## [TASK REQUIREMENTS]
Before you reproduce the entries that follow, strip out any image they contain and keep the rest exact.

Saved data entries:
--------------------

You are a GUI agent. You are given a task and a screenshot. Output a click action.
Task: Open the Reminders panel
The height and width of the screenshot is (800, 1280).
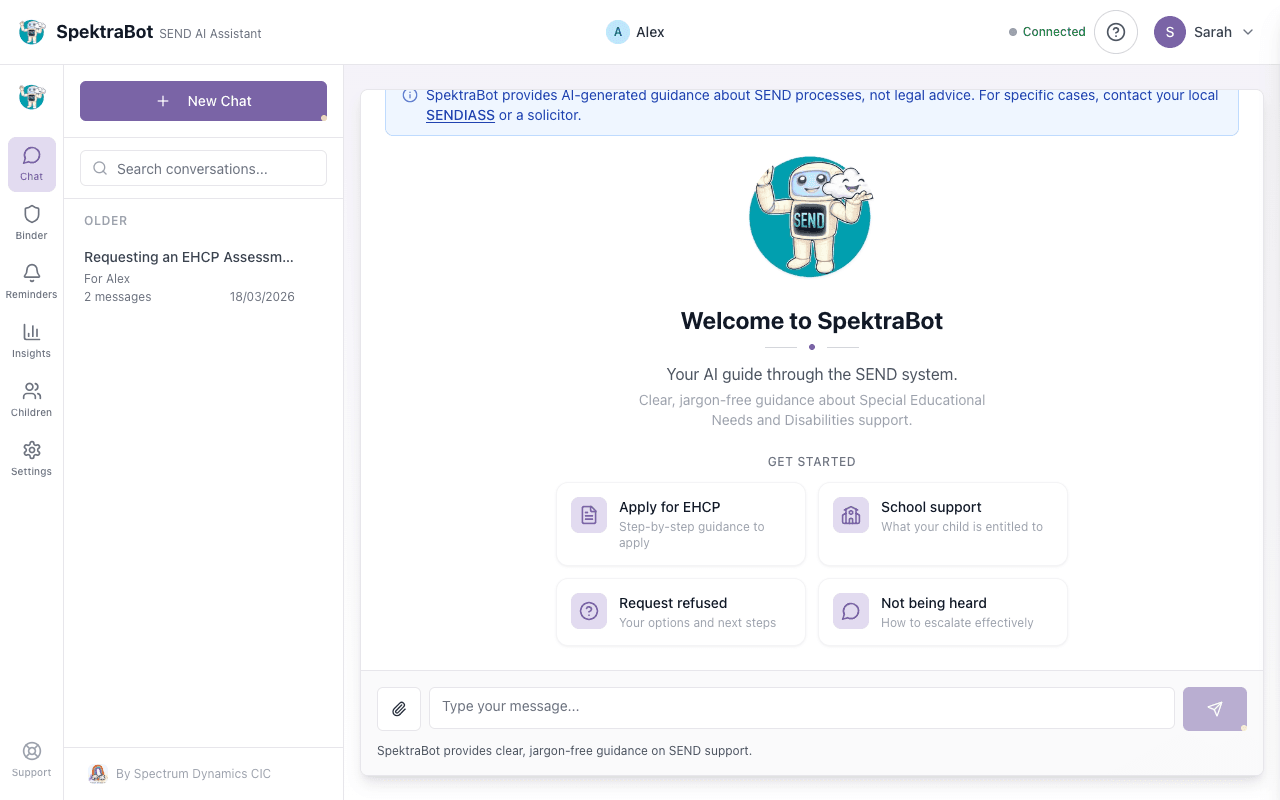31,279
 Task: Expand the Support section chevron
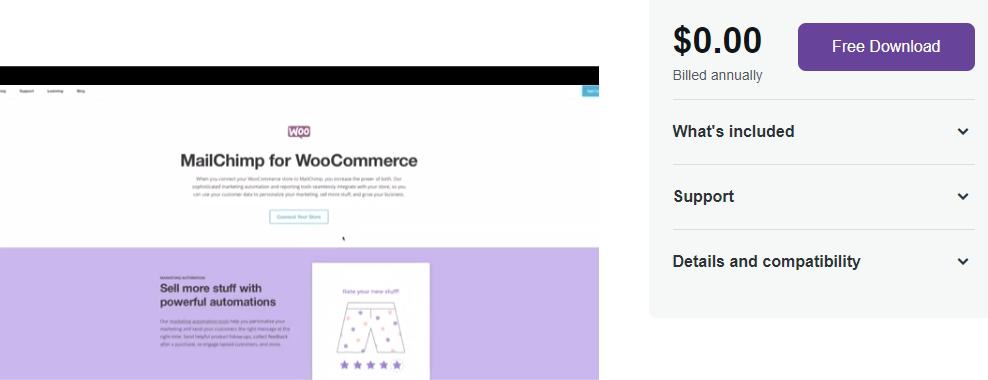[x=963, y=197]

--------------------

## [EXERCISE SOLUTION]
You are a GUI agent. You are given a task and a screenshot. Output a click action.
Task: Open the Reminders panel
The height and width of the screenshot is (800, 1280).
31,279
 Task: Expand the Support section chevron
[x=963, y=197]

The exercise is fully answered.